» A FAZER
(1) Responda com base no texto sobre o The Monsters Club:
(a) Quantos anos tem Nicholas?
(b) Qual universidade promoveu o prêmio em que Gabriela inscreveu o projeto?
(c) Segundo Gabriela, por que ela compareceu à premiação?
(2) Por favor, continue o texto sobre o The Monsters Club a partir da última frase mostrada.

» TEXTO APRESENTADO
╭──
Foi assim que apareceu a ideia do aplicativo. Gabriela, que também é mãe de Nicholas, de 5 anos, tentava ajudar Vini no que conseguia para que ele pudesse seguir a vida, fazer amigos, acompanhar a escola adequadamente… Porém, naquele momento, ela não fazia ideia de que o projeto iria tão longe – a ponto de sair do papel e ser premiado.
“A ideia surgiu de uma necessidade, quando percebi que o ensino tradicional não é adaptado para crianças neurodivergentes”, explica a mãe. “Eu sabia que existia um jeito melhor, comecei a procurar, mas, simplesmente, não encontrava nada que se encaixasse no que meu filho precisava. Foi então que percebi que eu poderia criar, já que ninguém mais faria isso”, aponta.
Em toda essa trajetória, Gabriela ficou pensando sobre de que forma poderia melhorar a vida do filho e, aos poucos, desenhou o The Monsters Club, uma plataforma com atividades voltadas especificamente para crianças atípicas. “Mas eu tinha mil coisas acontecendo e deixei guardado. Até que soube do prêmio, da Universidade de Bournemouth, com apoio da administração local, e decidi inscrever o projeto, sem nenhuma pretensão”, explica.
Ela não achou que teria chances de ganhar. “Compareci à premiação porque queria sair de casa, ver pessoas… Foi um choque quando chamaram o The Monsters Club. A partir dali, não olhei mais para trás”, afirma. O projeto teria que ganhar vida. “Eu sabia que a ideia beneficiaria muitas pessoas, além do Vini, e isso era maior do que os obstáculos que eu tinha certeza de que encontraria”, acrescenta. Mãos à obra!
Como funciona o The Monsters Club?
╰──
» CONJUNTO DE DADOS
╭──
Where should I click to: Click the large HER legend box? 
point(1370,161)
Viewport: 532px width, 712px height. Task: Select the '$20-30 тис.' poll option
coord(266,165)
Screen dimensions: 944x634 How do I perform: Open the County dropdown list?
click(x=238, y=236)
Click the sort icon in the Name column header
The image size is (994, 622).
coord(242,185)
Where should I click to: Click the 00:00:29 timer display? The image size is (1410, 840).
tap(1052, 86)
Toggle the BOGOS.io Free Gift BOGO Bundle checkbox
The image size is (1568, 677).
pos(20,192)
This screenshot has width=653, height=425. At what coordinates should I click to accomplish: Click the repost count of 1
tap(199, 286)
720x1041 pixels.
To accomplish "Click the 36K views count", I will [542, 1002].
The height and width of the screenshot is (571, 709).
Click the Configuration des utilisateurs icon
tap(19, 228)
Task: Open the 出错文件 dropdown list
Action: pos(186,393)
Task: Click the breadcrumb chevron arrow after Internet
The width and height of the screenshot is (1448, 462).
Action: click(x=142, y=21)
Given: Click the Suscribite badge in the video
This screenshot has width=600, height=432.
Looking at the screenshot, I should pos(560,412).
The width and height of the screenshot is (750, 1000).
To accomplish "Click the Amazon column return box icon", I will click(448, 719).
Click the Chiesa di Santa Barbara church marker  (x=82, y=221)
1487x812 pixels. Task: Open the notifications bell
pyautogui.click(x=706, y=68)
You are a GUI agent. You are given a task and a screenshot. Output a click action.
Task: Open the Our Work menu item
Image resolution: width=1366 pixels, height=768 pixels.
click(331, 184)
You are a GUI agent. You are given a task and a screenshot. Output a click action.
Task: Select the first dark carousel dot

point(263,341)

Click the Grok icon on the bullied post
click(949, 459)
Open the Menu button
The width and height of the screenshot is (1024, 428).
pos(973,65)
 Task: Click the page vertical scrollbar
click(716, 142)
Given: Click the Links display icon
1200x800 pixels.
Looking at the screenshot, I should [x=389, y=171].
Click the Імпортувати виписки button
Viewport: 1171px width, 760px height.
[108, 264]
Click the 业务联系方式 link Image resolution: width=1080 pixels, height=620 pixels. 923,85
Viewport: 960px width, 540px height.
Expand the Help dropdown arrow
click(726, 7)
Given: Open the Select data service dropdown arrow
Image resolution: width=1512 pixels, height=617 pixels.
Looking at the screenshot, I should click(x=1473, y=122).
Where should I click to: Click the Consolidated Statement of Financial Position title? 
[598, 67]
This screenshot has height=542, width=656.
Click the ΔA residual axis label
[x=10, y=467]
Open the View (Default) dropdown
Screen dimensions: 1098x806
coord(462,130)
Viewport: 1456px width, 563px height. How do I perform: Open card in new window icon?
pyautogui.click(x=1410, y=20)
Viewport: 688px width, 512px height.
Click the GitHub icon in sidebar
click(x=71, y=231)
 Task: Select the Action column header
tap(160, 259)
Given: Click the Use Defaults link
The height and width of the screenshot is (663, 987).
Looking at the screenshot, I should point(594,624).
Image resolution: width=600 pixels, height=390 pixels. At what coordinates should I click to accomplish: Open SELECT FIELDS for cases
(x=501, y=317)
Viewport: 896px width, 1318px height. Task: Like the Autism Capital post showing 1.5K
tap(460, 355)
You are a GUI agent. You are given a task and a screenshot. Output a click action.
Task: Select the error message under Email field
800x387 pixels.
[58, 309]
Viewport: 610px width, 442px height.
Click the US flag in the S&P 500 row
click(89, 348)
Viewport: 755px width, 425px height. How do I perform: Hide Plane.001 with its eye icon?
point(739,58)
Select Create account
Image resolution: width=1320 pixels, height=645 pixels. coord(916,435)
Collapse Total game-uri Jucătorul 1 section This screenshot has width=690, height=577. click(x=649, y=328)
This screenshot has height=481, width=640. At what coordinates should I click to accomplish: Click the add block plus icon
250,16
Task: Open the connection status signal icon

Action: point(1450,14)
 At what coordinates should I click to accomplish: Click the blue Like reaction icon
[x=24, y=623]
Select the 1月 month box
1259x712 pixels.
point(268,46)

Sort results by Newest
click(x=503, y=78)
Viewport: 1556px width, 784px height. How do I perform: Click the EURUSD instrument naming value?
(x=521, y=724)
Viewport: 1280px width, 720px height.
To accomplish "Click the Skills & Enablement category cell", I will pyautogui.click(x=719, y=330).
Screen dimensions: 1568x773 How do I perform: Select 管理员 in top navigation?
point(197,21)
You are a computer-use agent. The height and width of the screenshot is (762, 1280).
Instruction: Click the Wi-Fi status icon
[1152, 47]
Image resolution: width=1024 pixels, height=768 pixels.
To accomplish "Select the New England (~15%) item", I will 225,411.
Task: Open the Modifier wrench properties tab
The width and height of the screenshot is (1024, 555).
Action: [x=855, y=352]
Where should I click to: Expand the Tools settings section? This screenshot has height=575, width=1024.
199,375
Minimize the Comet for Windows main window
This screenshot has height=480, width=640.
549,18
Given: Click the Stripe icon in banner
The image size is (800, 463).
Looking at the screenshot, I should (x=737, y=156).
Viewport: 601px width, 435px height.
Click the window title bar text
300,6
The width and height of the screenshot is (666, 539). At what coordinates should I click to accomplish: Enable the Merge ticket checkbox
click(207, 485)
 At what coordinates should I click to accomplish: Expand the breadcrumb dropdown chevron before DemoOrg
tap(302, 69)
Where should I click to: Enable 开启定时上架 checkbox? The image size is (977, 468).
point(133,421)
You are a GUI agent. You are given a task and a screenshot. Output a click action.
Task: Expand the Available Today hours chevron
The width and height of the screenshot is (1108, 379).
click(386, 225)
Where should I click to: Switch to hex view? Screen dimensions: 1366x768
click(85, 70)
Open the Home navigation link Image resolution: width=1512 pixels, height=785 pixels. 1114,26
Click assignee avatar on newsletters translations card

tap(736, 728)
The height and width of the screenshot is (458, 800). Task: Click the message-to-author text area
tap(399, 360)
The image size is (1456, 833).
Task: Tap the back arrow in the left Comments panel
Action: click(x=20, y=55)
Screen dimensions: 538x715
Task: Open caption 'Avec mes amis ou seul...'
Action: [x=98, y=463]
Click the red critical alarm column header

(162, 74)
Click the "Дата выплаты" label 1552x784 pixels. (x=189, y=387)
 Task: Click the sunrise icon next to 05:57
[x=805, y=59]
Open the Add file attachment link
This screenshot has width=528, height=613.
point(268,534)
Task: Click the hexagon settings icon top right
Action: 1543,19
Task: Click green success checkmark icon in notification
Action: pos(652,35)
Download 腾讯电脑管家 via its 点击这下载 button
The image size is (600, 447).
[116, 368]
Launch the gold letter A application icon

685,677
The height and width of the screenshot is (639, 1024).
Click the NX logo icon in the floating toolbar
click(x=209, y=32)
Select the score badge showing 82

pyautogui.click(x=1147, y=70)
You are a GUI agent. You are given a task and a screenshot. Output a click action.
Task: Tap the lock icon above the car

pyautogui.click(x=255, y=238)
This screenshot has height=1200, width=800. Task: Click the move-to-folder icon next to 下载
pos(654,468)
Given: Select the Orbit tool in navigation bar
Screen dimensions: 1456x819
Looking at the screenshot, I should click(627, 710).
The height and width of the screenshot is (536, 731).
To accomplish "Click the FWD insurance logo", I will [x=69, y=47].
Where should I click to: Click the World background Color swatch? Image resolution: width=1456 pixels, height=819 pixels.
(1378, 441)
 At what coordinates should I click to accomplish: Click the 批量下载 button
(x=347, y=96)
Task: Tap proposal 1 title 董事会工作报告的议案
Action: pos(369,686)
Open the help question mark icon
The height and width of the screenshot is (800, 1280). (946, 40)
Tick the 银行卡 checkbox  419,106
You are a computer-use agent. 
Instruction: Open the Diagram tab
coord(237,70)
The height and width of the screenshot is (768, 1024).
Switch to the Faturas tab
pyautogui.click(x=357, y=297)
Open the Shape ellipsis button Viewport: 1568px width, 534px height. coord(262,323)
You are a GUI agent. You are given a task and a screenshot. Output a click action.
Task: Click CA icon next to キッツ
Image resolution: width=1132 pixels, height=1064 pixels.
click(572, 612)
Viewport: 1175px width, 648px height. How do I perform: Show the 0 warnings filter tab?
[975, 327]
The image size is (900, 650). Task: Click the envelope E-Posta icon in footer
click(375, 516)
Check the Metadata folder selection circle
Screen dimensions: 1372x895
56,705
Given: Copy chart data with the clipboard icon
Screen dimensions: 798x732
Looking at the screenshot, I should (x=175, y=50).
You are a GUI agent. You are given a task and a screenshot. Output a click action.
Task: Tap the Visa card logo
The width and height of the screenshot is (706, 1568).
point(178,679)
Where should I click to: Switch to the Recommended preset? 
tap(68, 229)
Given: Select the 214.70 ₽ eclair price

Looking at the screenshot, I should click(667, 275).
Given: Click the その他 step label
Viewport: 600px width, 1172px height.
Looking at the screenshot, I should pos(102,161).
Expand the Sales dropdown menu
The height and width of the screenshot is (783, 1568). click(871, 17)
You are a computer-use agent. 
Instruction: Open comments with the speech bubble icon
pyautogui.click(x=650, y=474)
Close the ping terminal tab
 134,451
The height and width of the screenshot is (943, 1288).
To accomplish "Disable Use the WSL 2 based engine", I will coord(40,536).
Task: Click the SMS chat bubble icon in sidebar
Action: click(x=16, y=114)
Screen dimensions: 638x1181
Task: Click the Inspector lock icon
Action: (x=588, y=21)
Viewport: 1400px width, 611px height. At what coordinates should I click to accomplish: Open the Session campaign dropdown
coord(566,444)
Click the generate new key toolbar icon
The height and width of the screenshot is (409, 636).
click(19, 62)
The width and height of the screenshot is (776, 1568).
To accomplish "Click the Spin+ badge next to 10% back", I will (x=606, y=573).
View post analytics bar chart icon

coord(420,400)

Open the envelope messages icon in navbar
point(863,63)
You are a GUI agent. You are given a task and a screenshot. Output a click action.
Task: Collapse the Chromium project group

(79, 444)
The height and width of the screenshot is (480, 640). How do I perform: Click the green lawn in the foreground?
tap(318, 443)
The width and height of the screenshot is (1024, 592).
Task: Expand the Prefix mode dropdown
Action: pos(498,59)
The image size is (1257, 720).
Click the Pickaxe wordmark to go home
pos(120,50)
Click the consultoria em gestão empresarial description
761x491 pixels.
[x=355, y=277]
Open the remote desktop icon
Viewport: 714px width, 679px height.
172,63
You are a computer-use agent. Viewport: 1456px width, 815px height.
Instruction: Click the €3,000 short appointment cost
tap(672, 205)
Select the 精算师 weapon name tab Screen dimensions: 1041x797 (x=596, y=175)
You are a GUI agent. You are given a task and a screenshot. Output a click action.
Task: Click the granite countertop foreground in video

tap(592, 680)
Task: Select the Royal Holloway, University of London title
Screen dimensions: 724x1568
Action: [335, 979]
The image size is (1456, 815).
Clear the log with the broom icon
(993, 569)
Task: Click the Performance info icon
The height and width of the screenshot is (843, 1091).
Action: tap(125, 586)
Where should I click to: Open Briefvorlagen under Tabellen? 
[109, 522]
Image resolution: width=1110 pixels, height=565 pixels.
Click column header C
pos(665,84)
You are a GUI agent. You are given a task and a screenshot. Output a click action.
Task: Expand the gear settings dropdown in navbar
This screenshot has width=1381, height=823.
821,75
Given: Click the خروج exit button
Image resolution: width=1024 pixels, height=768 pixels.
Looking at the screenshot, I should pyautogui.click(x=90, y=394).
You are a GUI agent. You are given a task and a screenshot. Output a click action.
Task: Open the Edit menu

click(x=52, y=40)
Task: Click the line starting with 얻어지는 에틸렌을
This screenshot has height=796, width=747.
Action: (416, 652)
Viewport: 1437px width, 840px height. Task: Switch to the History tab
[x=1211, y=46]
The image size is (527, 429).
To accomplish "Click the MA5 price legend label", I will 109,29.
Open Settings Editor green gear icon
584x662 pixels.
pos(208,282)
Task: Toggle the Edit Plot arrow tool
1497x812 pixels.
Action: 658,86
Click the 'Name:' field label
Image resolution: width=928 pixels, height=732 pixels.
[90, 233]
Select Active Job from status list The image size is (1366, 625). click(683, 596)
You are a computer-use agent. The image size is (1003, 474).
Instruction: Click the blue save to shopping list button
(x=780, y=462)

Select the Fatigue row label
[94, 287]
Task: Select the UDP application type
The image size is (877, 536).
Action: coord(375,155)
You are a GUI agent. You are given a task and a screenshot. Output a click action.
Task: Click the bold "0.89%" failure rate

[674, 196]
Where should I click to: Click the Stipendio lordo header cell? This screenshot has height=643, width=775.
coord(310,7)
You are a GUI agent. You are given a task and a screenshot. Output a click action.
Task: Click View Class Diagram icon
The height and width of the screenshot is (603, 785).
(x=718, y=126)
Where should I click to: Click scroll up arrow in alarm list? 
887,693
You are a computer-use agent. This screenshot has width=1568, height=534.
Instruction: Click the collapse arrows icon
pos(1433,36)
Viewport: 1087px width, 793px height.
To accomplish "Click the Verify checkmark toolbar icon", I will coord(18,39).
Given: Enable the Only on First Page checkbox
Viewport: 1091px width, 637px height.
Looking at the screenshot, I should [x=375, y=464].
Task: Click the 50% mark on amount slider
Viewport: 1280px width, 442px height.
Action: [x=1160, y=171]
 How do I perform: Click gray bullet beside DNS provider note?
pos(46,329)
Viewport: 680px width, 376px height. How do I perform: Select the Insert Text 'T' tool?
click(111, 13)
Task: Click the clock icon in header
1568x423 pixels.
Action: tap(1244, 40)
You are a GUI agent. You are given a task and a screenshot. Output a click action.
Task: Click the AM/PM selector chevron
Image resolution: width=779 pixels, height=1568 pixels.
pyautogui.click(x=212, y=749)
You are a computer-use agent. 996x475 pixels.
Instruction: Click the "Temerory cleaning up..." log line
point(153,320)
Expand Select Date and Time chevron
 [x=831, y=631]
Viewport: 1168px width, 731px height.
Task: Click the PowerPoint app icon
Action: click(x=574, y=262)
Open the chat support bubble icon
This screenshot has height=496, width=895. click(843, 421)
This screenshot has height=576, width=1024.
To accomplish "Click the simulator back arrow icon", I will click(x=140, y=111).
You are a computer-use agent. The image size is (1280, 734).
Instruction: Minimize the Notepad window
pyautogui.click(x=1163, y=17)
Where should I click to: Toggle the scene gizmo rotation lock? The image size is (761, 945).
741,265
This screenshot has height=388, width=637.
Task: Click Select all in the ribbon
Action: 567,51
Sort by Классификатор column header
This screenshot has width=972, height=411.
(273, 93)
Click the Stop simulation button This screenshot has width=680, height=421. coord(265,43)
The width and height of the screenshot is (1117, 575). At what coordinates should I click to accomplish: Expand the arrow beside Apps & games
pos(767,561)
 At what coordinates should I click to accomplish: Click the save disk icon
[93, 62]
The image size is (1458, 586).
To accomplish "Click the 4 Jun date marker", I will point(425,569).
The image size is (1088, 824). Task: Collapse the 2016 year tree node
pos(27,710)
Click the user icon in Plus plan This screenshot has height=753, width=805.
╰──
» RESPOSTAS ESCRITAS
(1)
(a) Nicholas tem 5 anos.
(b) A Universidade de Bournemouth.
(c) Porque queria sair de casa e ver pessoas.

(2)
Em fase de desenvolvimento, o aplicativo The Monsters Club oferecerá às crianças uma lição por dia, de curta duração – com cerca de 15 minutos – além dos exercícios neurológicos que os ajudam a se regular, aumentam a concentração e reforçam as chances de adesão ao conteúdo, tudo feito com a orientação e o respaldo de especialistas, como neuropediatras, terapeutas e pedagogos. A expectativa, segundo Gabriela, é de que em um ano eles possam começar a receber os primeiros alunos.
Gabriela trabalha junto com o irmão no projeto e, agora, a dupla organiza a parte burocrática e tenta arrecadar fundos para os próximos passos. Com o prêmio, eles receberam um valor da prefeitura. “Foi um empurrão, mas temos a consciência de que se trata de um projeto de alto custo e, por isso, nossos primeiros passos foram estabelecer maneiras de fazer parcerias e arrecadar fundos”, conta a mãe. Uma das iniciativas foi criar uma loja com peças, como camisetas e moletons, que dão visibilidade à importância da inclusão e ajudam na divulgação da marca. Eles também têm uma página de financiamento coletivo no GoFundMe. Quem doa recebe um monstrinho personalizado como agradecimento.
Sobre o fato de seu projeto ter ganhado o prêmio e ter recebido estímulo para ir adiante, Gabriela se sente grata e aliviada. “Depois de muitos anos tendo que brigar pelos direitos do meu filho, esse sentimento é bem acolhedor”, descreve. “Espero, em breve, poder apresentar o The Monsters Club para todas essas pessoas que acreditaram e apostaram em nós. Sei que o resultado será revolucionário para famílias como a minha e para todos nós, como sociedade, que ainda temos muito o que crescer”, afirma.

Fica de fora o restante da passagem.